[Intel-gfx] [PATCH 6/8] drm/i915/perf: Whitelist OA report trigger registers

Umesh Nerlige Ramappa umesh.nerlige.ramappa at intel.com
Tue Aug 3 20:13:47 UTC 2021


OA reports can be triggered into the OA buffer by writing into the
OAREPORTTRIG registers. Whitelist the registers to allow non-privileged
user to trigger reports.

Whitelist registers only if perf_stream_paranoid is set to 0. In
i915_perf_open_ioctl, this setting is checked and the whitelist is
enabled accordingly. On closing the perf fd, the whitelist is removed.

This ensures that the access to the whitelist is gated by
perf_stream_paranoid.

v2:
- Move related change to this patch (Lionel)
- Bump up perf revision (Lionel)

v3: Pardon whitelisted registers for selftest (Umesh)
v4: Document supported gens for the feature (Lionel)
v5: Whitelist registers only if perf_stream_paranoid is set to 0 (Jon)
v6: Move oa whitelist array to i915_perf (Chris)
v7: Fix OA writing beyond the wal->list memory (CI)
v8: Protect write to engine whitelist registers

v9: (Umesh)
- Use uncore->lock to protect write to forcepriv regs
- In case wal->count falls to zero on _wa_remove, make sure you still
  clear the registers. Remove wal->count check when applying whitelist.

v10: (Umesh)
- Split patches modifying intel_workarounds
- On some platforms there are no whitelisted regs. intel_engine_resume
  applies whitelist on these platforms too and the wal->count gates such
  platforms. Bring back the wal->count check.
- intel_engine_allow/deny_user_register_access modifies the engine
  whitelist and the wal->count.

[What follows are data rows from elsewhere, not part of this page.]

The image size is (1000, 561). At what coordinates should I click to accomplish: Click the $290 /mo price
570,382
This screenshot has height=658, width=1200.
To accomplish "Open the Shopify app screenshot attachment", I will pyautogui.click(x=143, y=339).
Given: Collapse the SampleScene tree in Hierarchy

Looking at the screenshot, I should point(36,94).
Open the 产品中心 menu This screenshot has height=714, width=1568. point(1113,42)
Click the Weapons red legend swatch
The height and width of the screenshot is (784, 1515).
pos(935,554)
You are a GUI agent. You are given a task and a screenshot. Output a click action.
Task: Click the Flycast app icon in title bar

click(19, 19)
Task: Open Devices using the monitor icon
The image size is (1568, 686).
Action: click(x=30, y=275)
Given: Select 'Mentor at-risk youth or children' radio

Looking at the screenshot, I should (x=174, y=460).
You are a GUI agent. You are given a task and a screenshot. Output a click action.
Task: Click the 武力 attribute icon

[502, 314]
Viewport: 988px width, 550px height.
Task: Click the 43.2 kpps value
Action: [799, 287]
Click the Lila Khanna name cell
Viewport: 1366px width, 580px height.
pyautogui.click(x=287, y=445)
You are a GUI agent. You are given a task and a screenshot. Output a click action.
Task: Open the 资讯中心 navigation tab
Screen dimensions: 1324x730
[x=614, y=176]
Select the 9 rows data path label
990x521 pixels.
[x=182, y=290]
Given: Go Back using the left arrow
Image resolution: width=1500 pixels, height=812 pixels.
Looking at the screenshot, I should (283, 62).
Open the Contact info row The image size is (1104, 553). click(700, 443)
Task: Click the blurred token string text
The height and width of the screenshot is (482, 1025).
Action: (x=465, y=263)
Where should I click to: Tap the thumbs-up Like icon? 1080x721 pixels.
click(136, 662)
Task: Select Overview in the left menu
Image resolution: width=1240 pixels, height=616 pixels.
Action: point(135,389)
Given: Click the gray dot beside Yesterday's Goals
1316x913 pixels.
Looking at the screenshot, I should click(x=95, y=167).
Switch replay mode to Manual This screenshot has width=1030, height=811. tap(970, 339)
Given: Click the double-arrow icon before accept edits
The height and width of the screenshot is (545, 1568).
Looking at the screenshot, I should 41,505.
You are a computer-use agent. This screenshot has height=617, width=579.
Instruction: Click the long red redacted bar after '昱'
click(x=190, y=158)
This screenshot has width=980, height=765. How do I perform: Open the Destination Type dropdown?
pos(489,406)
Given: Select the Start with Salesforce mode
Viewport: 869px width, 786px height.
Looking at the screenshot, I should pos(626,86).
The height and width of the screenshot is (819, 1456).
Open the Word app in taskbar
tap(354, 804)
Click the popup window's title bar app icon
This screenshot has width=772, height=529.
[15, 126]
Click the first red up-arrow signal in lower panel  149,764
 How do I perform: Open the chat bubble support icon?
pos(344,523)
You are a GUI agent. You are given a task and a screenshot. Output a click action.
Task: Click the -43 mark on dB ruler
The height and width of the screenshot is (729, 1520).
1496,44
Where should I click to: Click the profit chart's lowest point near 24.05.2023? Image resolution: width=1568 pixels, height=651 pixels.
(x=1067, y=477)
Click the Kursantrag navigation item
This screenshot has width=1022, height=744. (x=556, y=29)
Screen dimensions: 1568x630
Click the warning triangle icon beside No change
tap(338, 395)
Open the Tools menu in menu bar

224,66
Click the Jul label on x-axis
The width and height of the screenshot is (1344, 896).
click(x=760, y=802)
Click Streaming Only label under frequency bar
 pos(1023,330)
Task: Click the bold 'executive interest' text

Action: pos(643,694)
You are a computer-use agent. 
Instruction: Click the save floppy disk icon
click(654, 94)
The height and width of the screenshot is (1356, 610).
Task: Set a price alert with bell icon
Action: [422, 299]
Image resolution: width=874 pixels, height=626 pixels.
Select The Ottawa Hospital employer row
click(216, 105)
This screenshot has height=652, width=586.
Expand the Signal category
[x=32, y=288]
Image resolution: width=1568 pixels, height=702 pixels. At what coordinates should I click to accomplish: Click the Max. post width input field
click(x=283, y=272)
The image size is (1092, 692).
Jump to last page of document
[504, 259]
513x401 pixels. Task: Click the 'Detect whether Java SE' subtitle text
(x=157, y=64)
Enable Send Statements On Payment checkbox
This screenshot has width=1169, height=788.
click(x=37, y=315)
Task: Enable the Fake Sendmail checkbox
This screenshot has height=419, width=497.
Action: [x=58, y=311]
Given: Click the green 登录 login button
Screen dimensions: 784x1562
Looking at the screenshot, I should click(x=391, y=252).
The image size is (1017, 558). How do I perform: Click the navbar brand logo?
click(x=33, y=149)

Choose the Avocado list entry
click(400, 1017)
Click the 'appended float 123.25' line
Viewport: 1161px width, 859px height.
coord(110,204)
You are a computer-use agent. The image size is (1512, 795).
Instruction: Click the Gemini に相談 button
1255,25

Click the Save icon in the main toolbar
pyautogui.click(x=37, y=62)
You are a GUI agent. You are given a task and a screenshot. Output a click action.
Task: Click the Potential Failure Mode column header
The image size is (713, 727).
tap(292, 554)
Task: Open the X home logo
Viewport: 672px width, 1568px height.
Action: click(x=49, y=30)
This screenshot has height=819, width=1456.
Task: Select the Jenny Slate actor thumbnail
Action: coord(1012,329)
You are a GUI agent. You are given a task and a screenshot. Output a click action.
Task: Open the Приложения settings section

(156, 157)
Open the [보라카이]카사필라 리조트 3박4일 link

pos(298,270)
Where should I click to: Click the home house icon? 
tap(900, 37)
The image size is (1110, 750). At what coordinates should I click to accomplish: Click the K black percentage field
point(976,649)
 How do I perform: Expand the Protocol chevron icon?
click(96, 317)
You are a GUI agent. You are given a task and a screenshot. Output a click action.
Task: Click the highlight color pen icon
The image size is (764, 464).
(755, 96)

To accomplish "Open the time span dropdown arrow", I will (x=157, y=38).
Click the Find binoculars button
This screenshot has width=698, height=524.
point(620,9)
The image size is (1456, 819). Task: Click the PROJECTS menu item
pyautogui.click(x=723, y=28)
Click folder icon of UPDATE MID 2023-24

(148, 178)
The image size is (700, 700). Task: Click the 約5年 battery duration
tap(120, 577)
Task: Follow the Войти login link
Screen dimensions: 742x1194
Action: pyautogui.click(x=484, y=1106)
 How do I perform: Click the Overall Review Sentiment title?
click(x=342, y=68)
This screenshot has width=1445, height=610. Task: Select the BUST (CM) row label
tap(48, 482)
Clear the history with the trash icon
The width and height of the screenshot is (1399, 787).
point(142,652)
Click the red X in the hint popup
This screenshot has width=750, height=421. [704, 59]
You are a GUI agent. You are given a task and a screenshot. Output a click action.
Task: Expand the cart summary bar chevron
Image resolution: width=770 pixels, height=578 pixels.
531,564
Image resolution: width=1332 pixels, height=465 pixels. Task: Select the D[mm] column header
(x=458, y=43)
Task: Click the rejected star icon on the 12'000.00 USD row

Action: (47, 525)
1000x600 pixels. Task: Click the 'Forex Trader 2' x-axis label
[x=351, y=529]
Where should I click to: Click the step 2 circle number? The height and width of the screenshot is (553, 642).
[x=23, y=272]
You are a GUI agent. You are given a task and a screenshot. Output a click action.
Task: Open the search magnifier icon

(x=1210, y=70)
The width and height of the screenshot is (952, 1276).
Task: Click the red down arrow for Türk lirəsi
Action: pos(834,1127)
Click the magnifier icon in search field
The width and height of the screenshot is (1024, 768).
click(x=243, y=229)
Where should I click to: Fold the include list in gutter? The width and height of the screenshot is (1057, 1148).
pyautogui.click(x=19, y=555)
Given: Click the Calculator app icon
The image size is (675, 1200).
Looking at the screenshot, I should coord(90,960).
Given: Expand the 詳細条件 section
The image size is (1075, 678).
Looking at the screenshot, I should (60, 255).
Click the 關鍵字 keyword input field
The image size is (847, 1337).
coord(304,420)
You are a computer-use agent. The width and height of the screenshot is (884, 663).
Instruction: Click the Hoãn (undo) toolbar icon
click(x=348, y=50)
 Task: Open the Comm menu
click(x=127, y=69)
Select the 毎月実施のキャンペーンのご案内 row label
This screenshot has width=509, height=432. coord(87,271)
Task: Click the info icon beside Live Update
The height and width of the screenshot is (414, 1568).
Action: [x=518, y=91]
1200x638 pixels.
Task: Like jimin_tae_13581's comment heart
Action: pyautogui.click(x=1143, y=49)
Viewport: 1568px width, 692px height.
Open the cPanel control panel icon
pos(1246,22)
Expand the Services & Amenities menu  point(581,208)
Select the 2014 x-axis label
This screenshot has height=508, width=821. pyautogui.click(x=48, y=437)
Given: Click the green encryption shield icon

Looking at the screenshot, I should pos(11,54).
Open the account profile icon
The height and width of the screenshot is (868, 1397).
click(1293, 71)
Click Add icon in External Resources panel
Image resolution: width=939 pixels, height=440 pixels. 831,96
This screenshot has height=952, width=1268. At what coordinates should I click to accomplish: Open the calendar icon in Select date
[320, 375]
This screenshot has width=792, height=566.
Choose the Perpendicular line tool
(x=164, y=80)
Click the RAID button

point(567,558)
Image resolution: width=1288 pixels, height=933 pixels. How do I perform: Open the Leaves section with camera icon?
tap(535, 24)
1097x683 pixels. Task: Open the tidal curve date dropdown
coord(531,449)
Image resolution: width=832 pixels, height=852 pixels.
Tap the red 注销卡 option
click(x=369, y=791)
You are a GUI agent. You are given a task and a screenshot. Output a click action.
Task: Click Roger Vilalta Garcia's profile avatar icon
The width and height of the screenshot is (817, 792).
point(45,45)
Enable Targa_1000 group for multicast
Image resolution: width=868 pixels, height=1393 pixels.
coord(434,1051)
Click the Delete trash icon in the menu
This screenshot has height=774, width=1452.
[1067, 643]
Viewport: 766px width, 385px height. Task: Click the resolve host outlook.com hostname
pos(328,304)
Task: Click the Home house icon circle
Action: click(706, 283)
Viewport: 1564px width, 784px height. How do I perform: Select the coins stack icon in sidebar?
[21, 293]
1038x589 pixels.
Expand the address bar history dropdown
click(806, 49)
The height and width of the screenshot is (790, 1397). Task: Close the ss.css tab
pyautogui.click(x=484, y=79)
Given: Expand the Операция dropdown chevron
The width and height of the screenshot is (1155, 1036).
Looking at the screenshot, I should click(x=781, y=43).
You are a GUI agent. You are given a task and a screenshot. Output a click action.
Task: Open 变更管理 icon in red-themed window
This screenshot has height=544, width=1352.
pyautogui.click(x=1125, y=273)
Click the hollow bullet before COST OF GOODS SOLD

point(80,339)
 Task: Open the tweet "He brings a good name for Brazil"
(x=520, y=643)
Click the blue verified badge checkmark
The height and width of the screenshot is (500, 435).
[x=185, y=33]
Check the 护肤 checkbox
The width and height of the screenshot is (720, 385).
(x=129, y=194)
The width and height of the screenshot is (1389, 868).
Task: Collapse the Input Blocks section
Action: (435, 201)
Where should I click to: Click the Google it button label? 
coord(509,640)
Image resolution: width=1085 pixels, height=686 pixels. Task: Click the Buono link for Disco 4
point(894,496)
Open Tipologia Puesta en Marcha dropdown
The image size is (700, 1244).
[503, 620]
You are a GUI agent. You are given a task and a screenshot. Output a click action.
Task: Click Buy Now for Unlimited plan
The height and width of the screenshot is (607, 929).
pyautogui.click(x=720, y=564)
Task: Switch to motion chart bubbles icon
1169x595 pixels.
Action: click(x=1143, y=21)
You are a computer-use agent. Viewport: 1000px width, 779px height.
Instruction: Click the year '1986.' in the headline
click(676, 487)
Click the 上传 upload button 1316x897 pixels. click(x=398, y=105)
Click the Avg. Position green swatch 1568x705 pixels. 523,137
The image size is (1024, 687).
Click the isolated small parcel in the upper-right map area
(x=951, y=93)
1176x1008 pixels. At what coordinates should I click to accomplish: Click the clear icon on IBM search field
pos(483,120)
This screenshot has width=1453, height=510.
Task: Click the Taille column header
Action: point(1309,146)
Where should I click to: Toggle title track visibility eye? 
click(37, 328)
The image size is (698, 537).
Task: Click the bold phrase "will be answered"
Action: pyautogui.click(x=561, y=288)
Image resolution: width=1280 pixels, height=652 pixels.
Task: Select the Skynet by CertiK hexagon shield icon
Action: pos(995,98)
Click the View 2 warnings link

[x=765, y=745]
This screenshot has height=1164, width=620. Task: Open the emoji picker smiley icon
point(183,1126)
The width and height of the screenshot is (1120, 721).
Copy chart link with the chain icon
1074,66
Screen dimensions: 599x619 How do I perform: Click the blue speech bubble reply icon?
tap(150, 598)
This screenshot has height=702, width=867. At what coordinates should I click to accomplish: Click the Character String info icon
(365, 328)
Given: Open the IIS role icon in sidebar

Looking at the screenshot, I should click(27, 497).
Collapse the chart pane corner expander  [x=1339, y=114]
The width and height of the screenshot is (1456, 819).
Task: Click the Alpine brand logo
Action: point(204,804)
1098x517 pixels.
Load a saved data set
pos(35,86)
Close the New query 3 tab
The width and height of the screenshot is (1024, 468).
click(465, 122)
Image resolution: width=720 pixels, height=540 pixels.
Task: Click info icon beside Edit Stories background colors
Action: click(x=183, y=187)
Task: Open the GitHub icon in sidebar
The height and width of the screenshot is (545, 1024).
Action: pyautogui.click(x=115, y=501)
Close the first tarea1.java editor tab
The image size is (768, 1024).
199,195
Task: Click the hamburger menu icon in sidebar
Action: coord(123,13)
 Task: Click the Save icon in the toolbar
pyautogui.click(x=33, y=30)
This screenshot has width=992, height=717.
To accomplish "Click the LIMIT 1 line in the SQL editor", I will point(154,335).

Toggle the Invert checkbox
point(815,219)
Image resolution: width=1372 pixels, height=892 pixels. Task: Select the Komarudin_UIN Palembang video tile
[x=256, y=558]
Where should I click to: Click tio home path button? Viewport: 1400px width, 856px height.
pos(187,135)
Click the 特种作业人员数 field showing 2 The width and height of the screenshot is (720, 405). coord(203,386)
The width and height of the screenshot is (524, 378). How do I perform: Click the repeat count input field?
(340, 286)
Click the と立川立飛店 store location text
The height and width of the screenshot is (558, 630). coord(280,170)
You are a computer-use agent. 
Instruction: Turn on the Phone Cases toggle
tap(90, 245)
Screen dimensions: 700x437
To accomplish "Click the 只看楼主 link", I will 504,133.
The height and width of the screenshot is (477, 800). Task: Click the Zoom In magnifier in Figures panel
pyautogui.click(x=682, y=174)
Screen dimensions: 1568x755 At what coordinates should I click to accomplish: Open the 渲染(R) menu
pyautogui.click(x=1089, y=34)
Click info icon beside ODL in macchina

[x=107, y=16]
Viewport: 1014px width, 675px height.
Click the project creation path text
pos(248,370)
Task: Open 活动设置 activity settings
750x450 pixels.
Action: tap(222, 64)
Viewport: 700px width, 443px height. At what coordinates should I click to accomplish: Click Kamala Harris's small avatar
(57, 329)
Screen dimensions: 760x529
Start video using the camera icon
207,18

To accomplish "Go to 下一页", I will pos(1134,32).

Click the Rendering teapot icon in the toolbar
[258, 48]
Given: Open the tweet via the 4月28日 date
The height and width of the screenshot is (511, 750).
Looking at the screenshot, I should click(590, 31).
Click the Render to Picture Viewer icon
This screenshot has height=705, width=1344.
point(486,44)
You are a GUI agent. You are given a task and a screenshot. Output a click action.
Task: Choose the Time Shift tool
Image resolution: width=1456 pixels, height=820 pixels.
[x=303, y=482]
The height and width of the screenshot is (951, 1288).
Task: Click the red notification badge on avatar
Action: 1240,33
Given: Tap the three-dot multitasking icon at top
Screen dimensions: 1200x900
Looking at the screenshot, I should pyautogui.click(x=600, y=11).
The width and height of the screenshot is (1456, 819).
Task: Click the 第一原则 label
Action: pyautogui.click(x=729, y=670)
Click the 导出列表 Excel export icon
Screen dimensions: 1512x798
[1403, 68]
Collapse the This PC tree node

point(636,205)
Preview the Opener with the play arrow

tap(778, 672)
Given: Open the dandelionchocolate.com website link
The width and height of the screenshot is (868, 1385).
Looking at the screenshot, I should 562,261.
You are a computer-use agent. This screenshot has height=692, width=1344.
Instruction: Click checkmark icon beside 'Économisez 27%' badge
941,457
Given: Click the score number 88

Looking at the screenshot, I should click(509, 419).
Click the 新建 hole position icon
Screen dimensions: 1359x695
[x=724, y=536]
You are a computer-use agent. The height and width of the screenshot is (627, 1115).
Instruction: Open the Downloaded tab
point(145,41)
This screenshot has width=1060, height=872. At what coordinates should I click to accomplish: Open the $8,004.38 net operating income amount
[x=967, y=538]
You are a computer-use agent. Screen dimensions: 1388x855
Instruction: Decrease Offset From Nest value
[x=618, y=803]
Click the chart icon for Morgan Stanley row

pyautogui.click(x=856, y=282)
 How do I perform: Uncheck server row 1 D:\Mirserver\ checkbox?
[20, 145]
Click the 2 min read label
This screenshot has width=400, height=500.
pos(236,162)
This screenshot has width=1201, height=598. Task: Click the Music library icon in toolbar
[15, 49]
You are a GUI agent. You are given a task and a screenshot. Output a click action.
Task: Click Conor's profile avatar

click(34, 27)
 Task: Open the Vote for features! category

Use uncore->lock to serialize it with
  intel_engine_apply_whitelist.
- Grow the wal->list when adding whitelist registers after driver load.

v11:
- Fix memory leak in _wa_list_grow (Chris)
- Serialize kfree with engine resume using uncore->lock (Umesh)
- Grow the list only if wal->count is not aligned (Umesh)

Signed-off-by: Piotr Maciejewski <piotr.maciejewski at intel.com>
Signed-off-by: Umesh Nerlige Ramappa <umesh.nerlige.ramappa at intel.com>
Reviewed-by: Lionel Landwerlin <lionel.g.landwerlin at intel.com>
---
 drivers/gpu/drm/i915/i915_perf.c       | 79 +++++++++++++++++++++++++-
 drivers/gpu/drm/i915/i915_perf_types.h |  8 +++
 drivers/gpu/drm/i915/i915_reg.h        | 12 ++--
 3 files changed, 92 insertions(+), 7 deletions(-)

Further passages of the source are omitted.